Problem statement: For the data below, restate word for word only the lines from the line containing "意見書(令和3年第1回定例会) (153, 1968)" through the line containing "深圳塑胶模具 (108, 532)", both ends included.

Raw data:
# # #

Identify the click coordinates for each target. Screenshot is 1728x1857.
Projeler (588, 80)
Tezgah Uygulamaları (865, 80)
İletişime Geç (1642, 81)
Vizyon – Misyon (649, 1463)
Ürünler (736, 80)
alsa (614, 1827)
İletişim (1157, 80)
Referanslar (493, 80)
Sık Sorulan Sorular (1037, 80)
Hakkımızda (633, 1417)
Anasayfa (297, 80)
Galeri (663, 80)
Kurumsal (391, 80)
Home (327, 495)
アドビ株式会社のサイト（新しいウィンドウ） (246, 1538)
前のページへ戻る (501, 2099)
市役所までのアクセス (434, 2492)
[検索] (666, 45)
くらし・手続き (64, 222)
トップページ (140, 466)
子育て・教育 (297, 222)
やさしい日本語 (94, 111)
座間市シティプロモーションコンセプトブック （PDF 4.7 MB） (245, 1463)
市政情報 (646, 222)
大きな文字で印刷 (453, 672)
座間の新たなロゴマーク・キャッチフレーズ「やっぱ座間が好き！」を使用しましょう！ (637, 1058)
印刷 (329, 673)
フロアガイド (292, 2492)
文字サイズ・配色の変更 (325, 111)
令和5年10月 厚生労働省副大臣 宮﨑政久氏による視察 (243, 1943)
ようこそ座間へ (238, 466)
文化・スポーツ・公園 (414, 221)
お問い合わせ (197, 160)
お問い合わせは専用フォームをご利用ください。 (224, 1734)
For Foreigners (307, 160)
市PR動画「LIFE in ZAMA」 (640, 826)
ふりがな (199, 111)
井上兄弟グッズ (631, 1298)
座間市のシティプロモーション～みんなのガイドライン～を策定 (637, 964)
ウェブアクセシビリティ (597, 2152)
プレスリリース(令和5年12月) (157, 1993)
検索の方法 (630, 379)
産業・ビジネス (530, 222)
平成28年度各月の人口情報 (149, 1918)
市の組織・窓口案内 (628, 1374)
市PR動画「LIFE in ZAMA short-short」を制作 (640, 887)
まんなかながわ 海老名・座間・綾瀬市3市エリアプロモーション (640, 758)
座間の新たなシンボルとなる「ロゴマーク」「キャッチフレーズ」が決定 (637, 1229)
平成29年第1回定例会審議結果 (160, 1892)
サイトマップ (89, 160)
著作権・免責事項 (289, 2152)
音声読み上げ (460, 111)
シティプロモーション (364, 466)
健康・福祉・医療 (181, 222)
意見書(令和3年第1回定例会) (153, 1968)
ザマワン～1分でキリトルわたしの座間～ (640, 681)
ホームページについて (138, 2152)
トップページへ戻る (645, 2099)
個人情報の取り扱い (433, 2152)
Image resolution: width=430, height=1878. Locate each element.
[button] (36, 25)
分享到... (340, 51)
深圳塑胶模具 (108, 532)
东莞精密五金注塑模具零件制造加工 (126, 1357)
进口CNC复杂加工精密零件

# # #

Response:
意見書(令和3年第1回定例会) (153, 1968)
ザマワン～1分でキリトルわたしの座間～ (640, 681)
ホームページについて (138, 2152)
トップページへ戻る (645, 2099)
個人情報の取り扱い (433, 2152)
Image resolution: width=430, height=1878. Locate each element.
[button] (36, 25)
分享到... (340, 51)
深圳塑胶模具 (108, 532)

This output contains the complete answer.